- [What you are asked to do]:
Please repeat the records below exactly, from the first line through the line containing "The image size is (739, 554).", and nothing more.

━━━ The input ━━━

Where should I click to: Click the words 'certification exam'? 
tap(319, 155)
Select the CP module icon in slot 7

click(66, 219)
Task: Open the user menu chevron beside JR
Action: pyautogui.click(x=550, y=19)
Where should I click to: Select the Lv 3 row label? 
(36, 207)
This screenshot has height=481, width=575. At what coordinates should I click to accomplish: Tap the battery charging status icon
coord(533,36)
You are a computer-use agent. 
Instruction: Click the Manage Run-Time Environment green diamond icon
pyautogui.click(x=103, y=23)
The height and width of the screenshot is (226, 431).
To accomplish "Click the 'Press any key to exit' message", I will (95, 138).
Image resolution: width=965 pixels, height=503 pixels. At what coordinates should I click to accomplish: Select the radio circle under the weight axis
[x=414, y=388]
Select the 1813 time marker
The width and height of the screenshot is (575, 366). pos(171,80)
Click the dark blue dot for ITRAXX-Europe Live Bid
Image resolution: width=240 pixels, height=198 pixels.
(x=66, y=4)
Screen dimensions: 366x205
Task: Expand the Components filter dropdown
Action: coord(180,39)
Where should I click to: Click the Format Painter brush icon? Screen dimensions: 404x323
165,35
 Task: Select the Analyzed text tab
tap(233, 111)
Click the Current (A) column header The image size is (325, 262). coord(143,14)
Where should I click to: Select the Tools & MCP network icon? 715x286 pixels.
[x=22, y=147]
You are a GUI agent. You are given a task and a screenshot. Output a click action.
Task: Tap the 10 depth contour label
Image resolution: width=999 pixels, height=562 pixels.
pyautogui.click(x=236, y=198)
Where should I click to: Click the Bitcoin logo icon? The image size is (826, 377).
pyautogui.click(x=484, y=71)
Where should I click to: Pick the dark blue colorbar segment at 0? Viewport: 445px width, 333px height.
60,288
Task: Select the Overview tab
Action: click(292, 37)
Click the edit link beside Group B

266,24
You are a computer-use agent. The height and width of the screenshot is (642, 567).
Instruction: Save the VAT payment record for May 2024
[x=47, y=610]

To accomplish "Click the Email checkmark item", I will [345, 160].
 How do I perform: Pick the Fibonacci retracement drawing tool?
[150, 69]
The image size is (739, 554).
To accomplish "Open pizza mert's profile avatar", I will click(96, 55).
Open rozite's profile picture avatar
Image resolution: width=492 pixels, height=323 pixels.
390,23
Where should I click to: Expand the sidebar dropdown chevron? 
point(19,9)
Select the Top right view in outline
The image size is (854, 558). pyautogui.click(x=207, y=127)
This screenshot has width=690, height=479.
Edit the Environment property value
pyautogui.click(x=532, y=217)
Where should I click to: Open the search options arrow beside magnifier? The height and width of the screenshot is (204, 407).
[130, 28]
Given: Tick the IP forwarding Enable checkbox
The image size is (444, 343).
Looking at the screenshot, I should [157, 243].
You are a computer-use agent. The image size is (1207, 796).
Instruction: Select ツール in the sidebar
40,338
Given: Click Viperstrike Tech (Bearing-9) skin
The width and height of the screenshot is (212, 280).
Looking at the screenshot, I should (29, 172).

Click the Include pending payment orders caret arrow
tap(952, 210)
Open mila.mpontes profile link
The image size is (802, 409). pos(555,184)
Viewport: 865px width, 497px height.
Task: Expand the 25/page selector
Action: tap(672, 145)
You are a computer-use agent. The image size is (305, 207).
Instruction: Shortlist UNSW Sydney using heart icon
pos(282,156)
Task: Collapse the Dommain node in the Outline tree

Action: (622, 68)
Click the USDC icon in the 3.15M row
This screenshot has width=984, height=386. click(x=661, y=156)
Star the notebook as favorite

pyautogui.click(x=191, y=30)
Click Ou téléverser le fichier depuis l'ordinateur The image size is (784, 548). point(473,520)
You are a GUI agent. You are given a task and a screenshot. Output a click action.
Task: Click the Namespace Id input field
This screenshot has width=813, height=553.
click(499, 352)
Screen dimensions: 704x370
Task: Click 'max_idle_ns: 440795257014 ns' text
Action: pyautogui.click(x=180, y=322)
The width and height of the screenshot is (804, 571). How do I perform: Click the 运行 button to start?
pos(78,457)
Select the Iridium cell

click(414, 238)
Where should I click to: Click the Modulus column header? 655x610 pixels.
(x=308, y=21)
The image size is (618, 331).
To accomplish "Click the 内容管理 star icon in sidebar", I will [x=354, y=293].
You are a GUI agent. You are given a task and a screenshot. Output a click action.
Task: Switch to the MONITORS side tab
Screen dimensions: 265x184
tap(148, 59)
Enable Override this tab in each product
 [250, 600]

━━━

- [Worked solution]:
Where should I click to: Click the words 'certification exam'? 
tap(319, 155)
Select the CP module icon in slot 7

click(66, 219)
Task: Open the user menu chevron beside JR
Action: pyautogui.click(x=550, y=19)
Where should I click to: Select the Lv 3 row label? 
(36, 207)
This screenshot has height=481, width=575. At what coordinates should I click to accomplish: Tap the battery charging status icon
coord(533,36)
You are a computer-use agent. 
Instruction: Click the Manage Run-Time Environment green diamond icon
pyautogui.click(x=103, y=23)
The height and width of the screenshot is (226, 431).
To accomplish "Click the 'Press any key to exit' message", I will (95, 138).
Image resolution: width=965 pixels, height=503 pixels. At what coordinates should I click to accomplish: Select the radio circle under the weight axis
[x=414, y=388]
Select the 1813 time marker
The width and height of the screenshot is (575, 366). pos(171,80)
Click the dark blue dot for ITRAXX-Europe Live Bid
Image resolution: width=240 pixels, height=198 pixels.
(x=66, y=4)
Screen dimensions: 366x205
Task: Expand the Components filter dropdown
Action: coord(180,39)
Where should I click to: Click the Format Painter brush icon? Screen dimensions: 404x323
165,35
 Task: Select the Analyzed text tab
tap(233, 111)
Click the Current (A) column header The image size is (325, 262). coord(143,14)
Where should I click to: Select the Tools & MCP network icon? 715x286 pixels.
[x=22, y=147]
You are a GUI agent. You are given a task and a screenshot. Output a click action.
Task: Tap the 10 depth contour label
Image resolution: width=999 pixels, height=562 pixels.
pyautogui.click(x=236, y=198)
Where should I click to: Click the Bitcoin logo icon? The image size is (826, 377).
pyautogui.click(x=484, y=71)
Where should I click to: Pick the dark blue colorbar segment at 0? Viewport: 445px width, 333px height.
60,288
Task: Select the Overview tab
Action: click(292, 37)
Click the edit link beside Group B

266,24
You are a computer-use agent. The height and width of the screenshot is (642, 567).
Instruction: Save the VAT payment record for May 2024
[x=47, y=610]

To accomplish "Click the Email checkmark item", I will [345, 160].
 How do I perform: Pick the Fibonacci retracement drawing tool?
[150, 69]
The image size is (739, 554).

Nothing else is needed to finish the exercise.